With supervised learning, a predictive model can be developed at the production shop floor and it can predict the occurrence of a machine failure before it actually happens. This way, a maintenance team can be alerted in advance and be on their way to troubleshoot the problem which ultimately reduces the MTTR. To be more precise, such a model is called a classifier where we expect an expert to define possible classes, e.g. possible states of a machine or a production line such as runtime, downtime, failure, idle modes, etc. These are all possible outputs. The relevant input to the model could be data from IoT sensors, e.g. instantaneous line speed, or a pattern of preceding states, history of previous failures, etc. For example, it could be more likely to experience a failure when there are too frequent state changes between a run-time production and downtime. The key message here is that an ML classifier needs a supervisor because it needs to train on many historical examples labeled by the expert. As the model trains, it first makes wrong predictions, then gets feedback from the expert labels and improves the model in an iterative way. Once the ML classifier is well trained, you can start using it to predict an upcoming future activity on the shop floor.

2) Unsupervised Learning, can it help me to better distribute my products to different production lines?

Assigning products to different facilities can be vital if you are doing multi-SKU production. For example, clustering compatible products and producing them in a grouped manner could have huge productivity impact. But how do you define ‘compatibility’ or what is the ideal number of clusters? If these questions are relevant to you, maybe unsupervised clustering algorithms could be helpful. If you are after campaign-like efficient production series, that means you can lose time while switching products. Once duration or effort related historical change-over data is available, without the presence of a supervisor to come and tell “these are the possible classes”, an unsupervised algorithm can find the best number of clusters and assign the products to those clusters for you. That could improve the product-line distribution process.

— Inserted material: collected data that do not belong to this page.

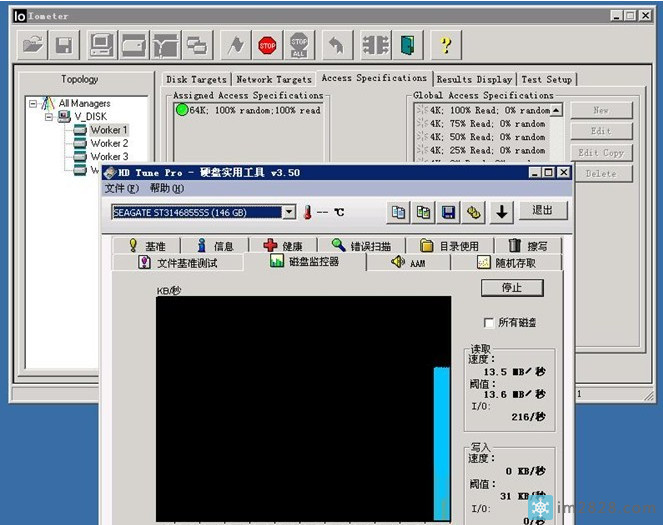Click the red Stop test icon in Iometer toolbar
663x525 pixels.
[x=267, y=45]
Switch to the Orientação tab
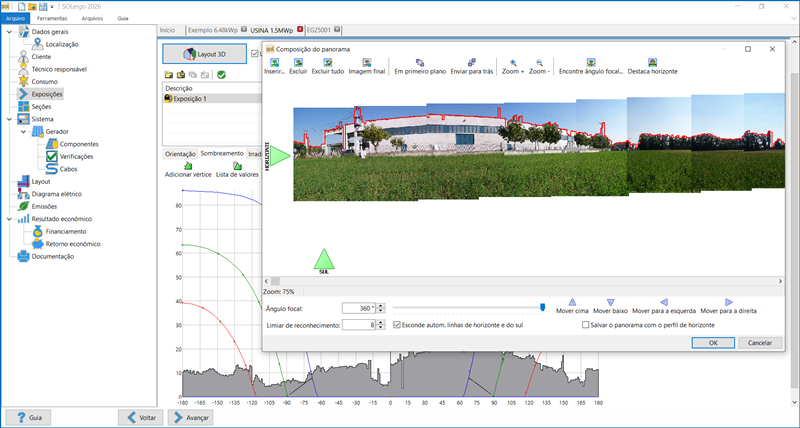Viewport: 800px width, 428px height. [180, 153]
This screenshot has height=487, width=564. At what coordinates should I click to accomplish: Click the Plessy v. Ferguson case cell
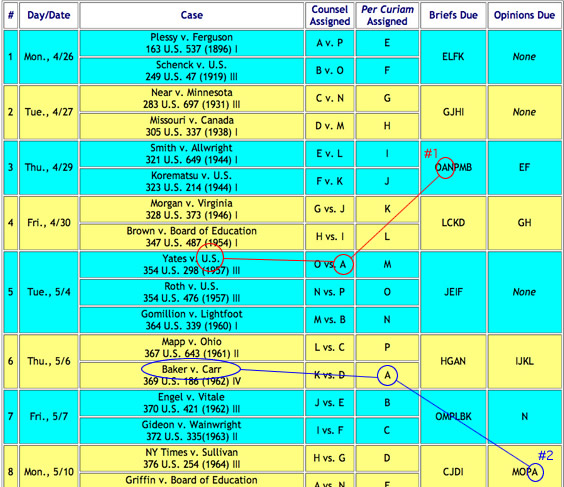(192, 43)
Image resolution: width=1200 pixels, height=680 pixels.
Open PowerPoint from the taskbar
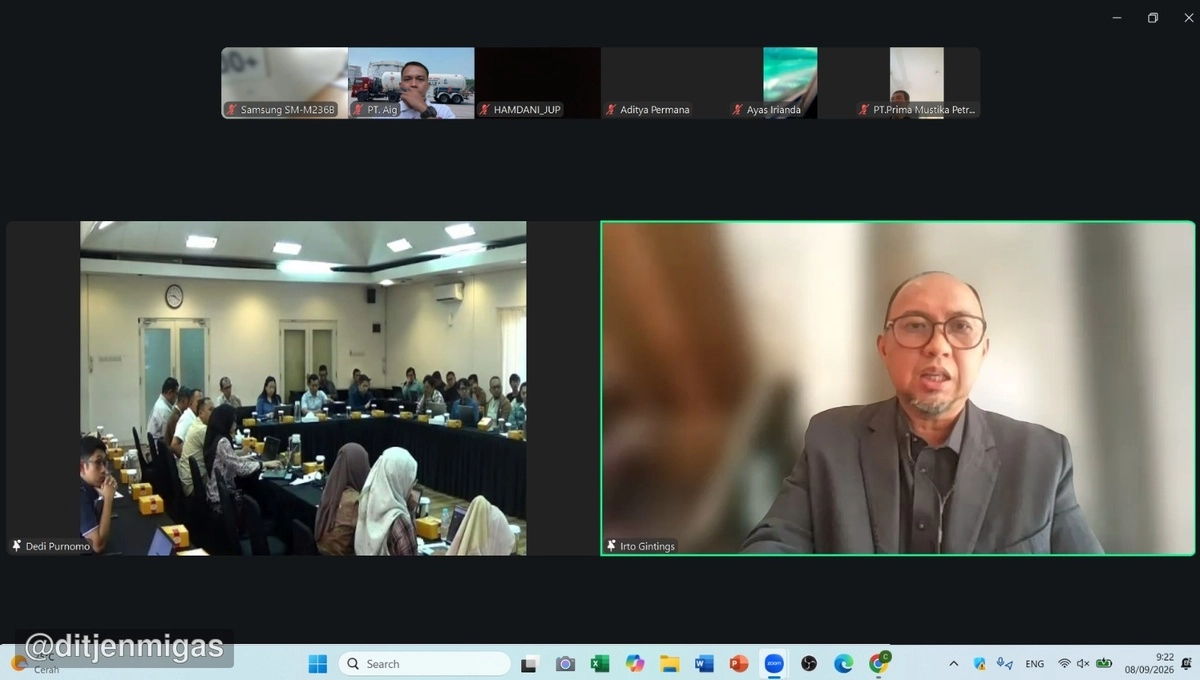[739, 664]
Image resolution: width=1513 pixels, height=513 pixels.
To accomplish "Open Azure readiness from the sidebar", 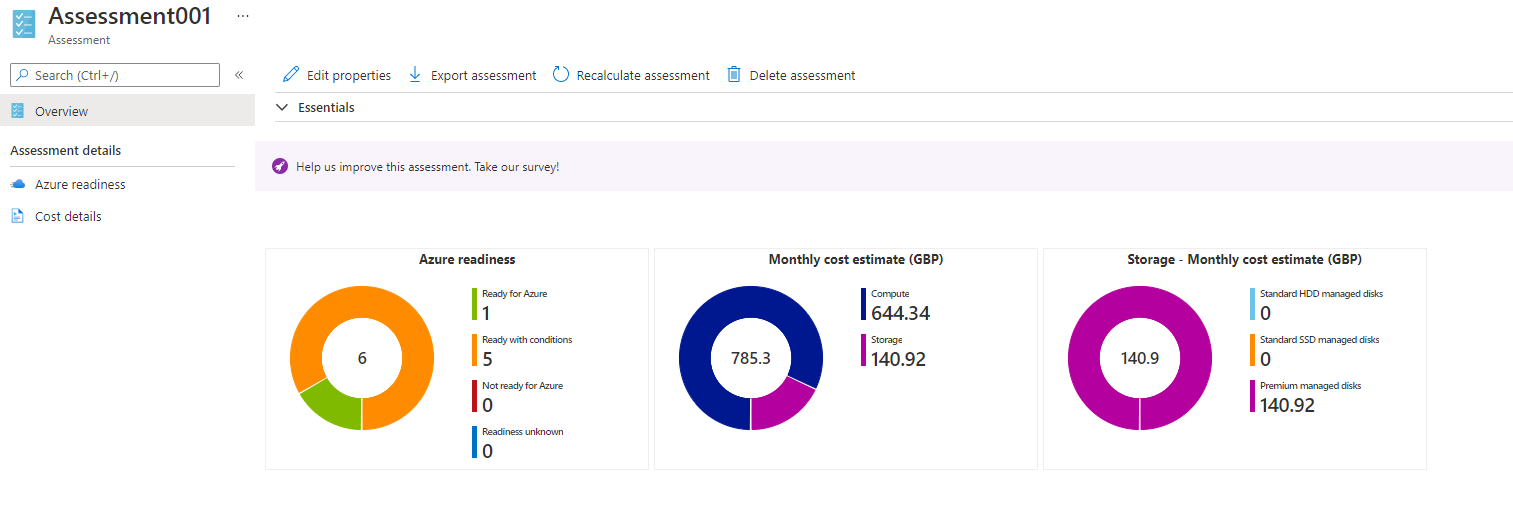I will coord(80,185).
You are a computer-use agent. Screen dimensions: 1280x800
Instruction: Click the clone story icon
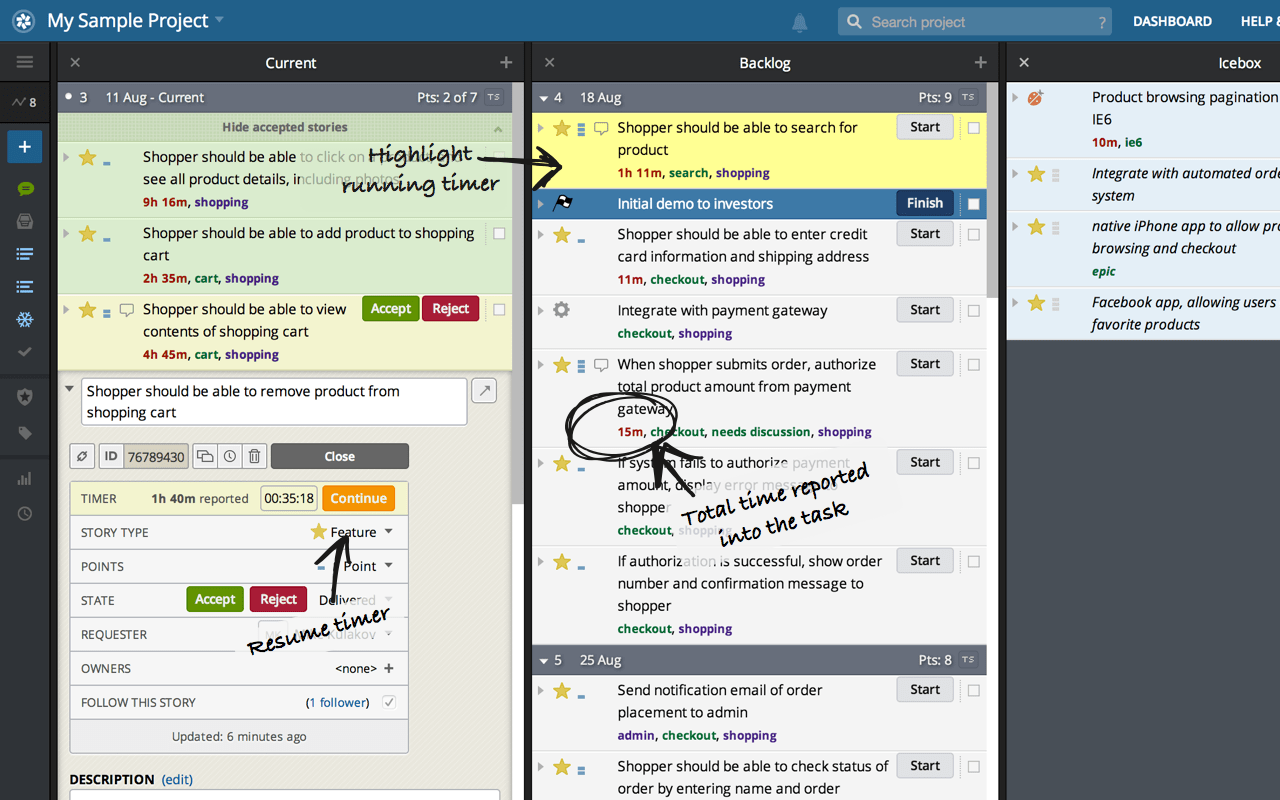tap(205, 456)
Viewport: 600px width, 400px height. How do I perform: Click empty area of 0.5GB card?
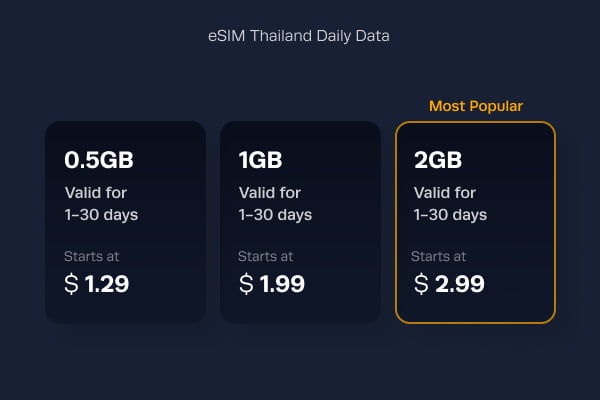pos(172,237)
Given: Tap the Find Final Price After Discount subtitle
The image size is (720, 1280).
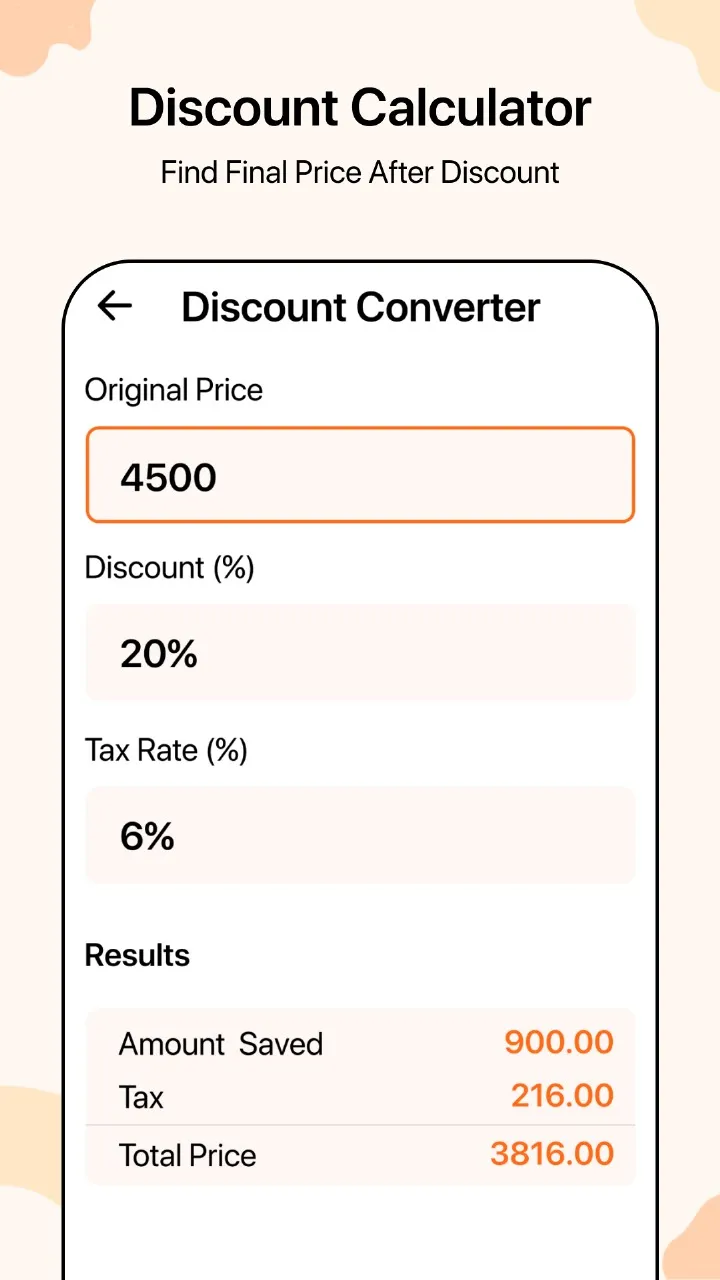Looking at the screenshot, I should [360, 172].
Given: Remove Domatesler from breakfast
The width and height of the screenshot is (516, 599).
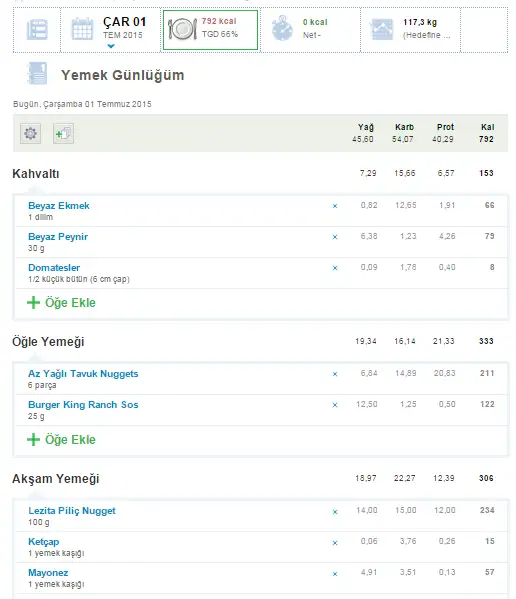Looking at the screenshot, I should click(335, 268).
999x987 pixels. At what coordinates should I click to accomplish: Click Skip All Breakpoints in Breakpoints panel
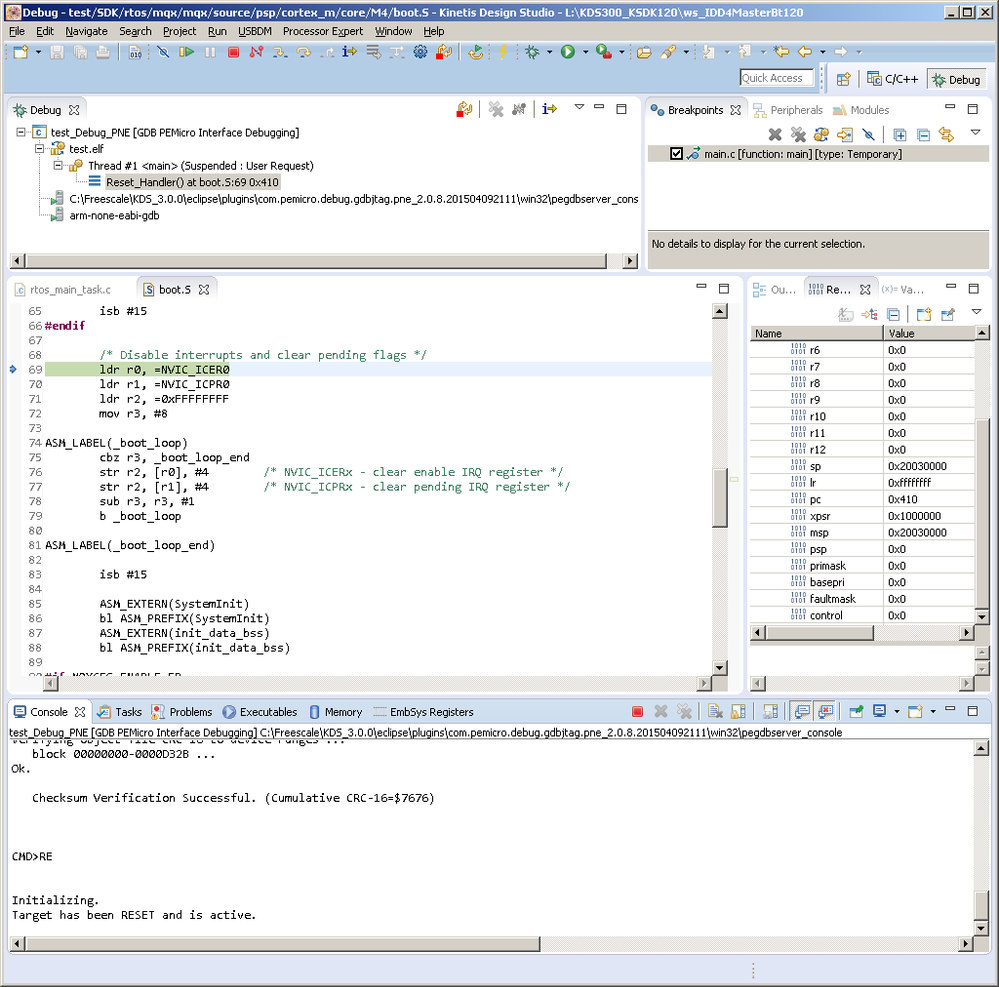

3) Reinforcement Learning, can it help me with supply chain management?

The interesting one!
In reinforcement learning, the learning agent receives feedback about its actions/decisions. Wait! Didn’t we just say that if there is expert feedback this is called Supervised Learning?
Correct, but, unlike supervised learning, the feedback does not tell the model what to do next, it only tells how rewarding this action is, that’s it. Based on this reward, the reinforcement algorithm figures out what to do itself. Therefore reinforcement learning is a more powerful and generalized tool however it can be computationally very demanding.

How can reinforcement learning help us here? Think of a simple supply chain network including nodes where each node basically orders products, manages inventory, and ships products to the next node. Such a network would suffer from inventory costs and backorders if they are poorly managed. For example, ordering too low would result in high backorder costs for the current node and high inventory costs at the upstream node. Without having a supply chain expert telling us what are the cost dynamics at each node, if we only know the overall supply chain cost, a reinforcement model can learn the cost dynamics at each node based on historical order and inventory data and offer future orders for each intermediate node to maximize the overall supply chain reward, i.e. low total cost. For more, see the interesting study by Larry Snyder and Martin Takac from Lehigh University [1].

Be it a supervised, unsupervised, or reinforcement algorithm, machine learning is the new ABC of data literacy. But it requires well-selection and application of tools to bring real value. Thus, machine-learning-powered literacy also comes with a paradigm shift in team dynamics. The need for a domain expert will be still out there but in order to be competitive, ML-powered tools and data scientists have to be an integral part of a data literate team too.